In sociology professor Gi-Wook Shin’s sunny room in Encina Hall, a black and white drawing of Seoul, circa 1965, hangs next to the door and golden statuettes from Korea perch on smaller shelves. Shin’s book collection of Korean documents and his own writings, expansive and neatly organized, spans most of his office wall. As the director of Stanford’s Korean Studies Program (KSP), Shin’s interest in Korean studies is vast.
Shin left UC-Los Angeles for Stanford in 2001 to create Stanford’s Korean Studies Program. He wanted to carve out a niche for a program that would focus specifically on Korea’s current issues. As director, Shin’s mission would focus on social science, contemporary issues and policy implementation.
Despite its relatively young age–the KSP celebrated its tenth birthday in 2011 — the program has experienced marked success, Shin said. It has acquired significant funding and increased its faculty base, serving the niche Shin had hoped.

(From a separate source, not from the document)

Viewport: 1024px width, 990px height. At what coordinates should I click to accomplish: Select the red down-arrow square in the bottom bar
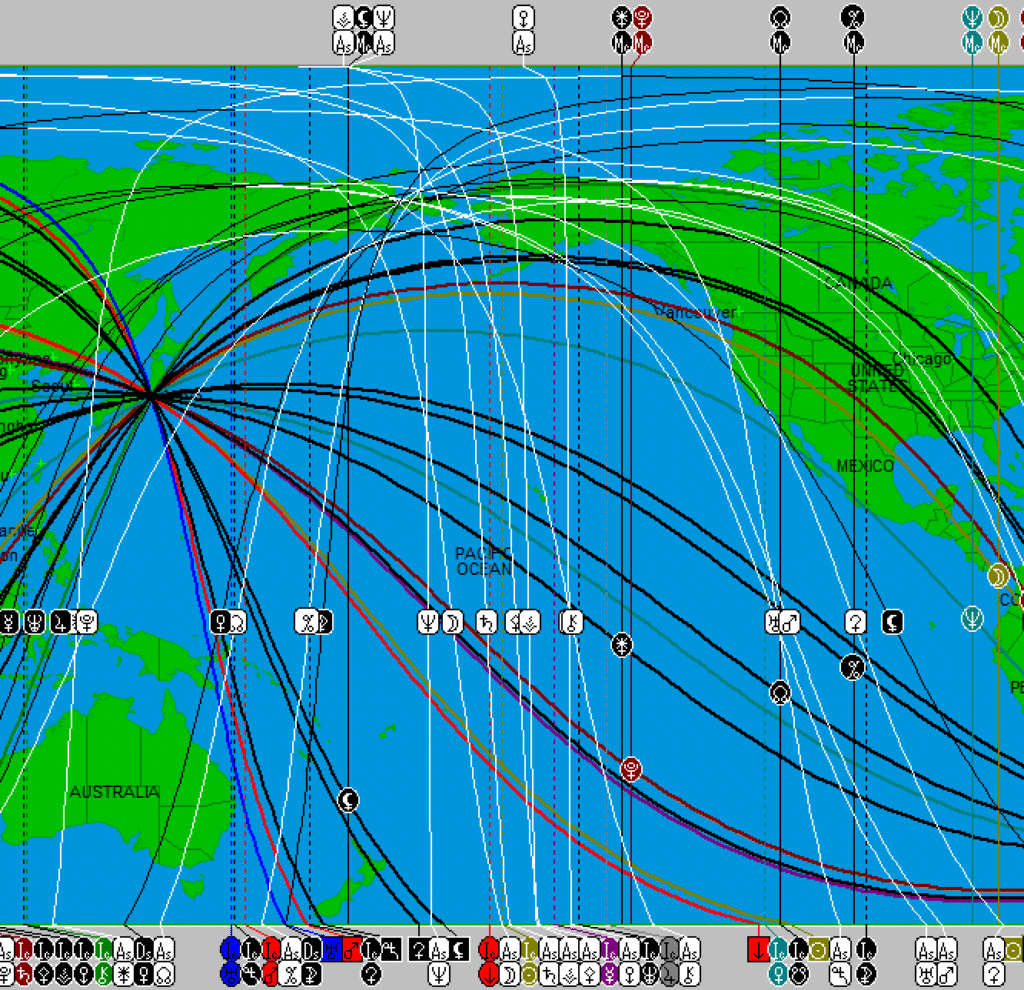click(x=759, y=950)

Four years ago, Stanford’s program led the New Beginnings Project, in which 10 American experts on Korea drafted policy recommendations concerning U.S.-Korean affairs, which were sent to the Obama Administration. The KSP has also started a semi-annual dialogue between American and Korean experts, in which they discuss the South Korea-U.S. alliance and shared concerns of both countries.
The Korean Studies Program has been particularly active since former North Korean leader Kim Jong-Il’s recent death. On Jan. 18, they organized the panel discussion “The Korean Peninsula After Kim Jong-Il: Challenges and Opportunities,” featuring Shin alongside Katharina Zellweger, the Asia-Pacific Research Center’s (APARC) Pantech Fellow; former Korean Ambassador to the European Union Park Joon-woo, APARC’s Koret Fellow; David Straub, the associate director of the KSP; and Daniel Sneider, associate director of research for APARC. The panelists discussed a variety of North Korean affairs, including its future relationship with the U.S.
At the discussion, Shin said that he didn’t expect there to be any major changes this year. However, he anticipated a shifting relationship between North and South Korea next year, especially if the Progressive Party comes into power.
He also speculated that South Korea “might pursue a very aggressive policy engagement with North Korea.”
“I don’t think that in the short- or medium-term there will be political change,” she said. “As far as the economy is concerned, [there will probably be] more experimenting rather than major economic reform…The new situation could also be an opportunity for renewed dialogue for those countries with an interest for peace and stability on the Korean peninsula.”
Shin’s work with KSP focuses on the bridge between the U.S. and Korea.
“As a Korean-American scholar, I have a sense of mission to accomplish: improving the relations of the two countries to which I am most attached,” he said.
Since childhood, Shin possessed a deeply ingrained sense of purpose. His father, a church minister, often worked with impoverished men and women. Shin said that he hopes to bring about positive social change like his father.
In 1979, when Shin was a freshman at Yonsei University in South Korea, Korean president Park Chung-hee was assassinated. The death of the long-time authoritarian leader prompted a student-led initiative between Shin and his peers at South Korea’s elite universities. This catalyzed Shin’s existing interest in Korean social movements.
When asked about his motivation to choose his particular field, Shin mentioned the influence of South Korean culture on social works.
“In Confucian culture, you become [an] elite to serve the state,” he said. “If you see social injustice, then you are supposed to speak out. So there’s a sense of mission. So if you go to an elite school, you have to do something against the social injustice.”
As a professor, Shin hopes to extend his sense of mission and purpose to his students.
“I try to make them understand Korea,” he said.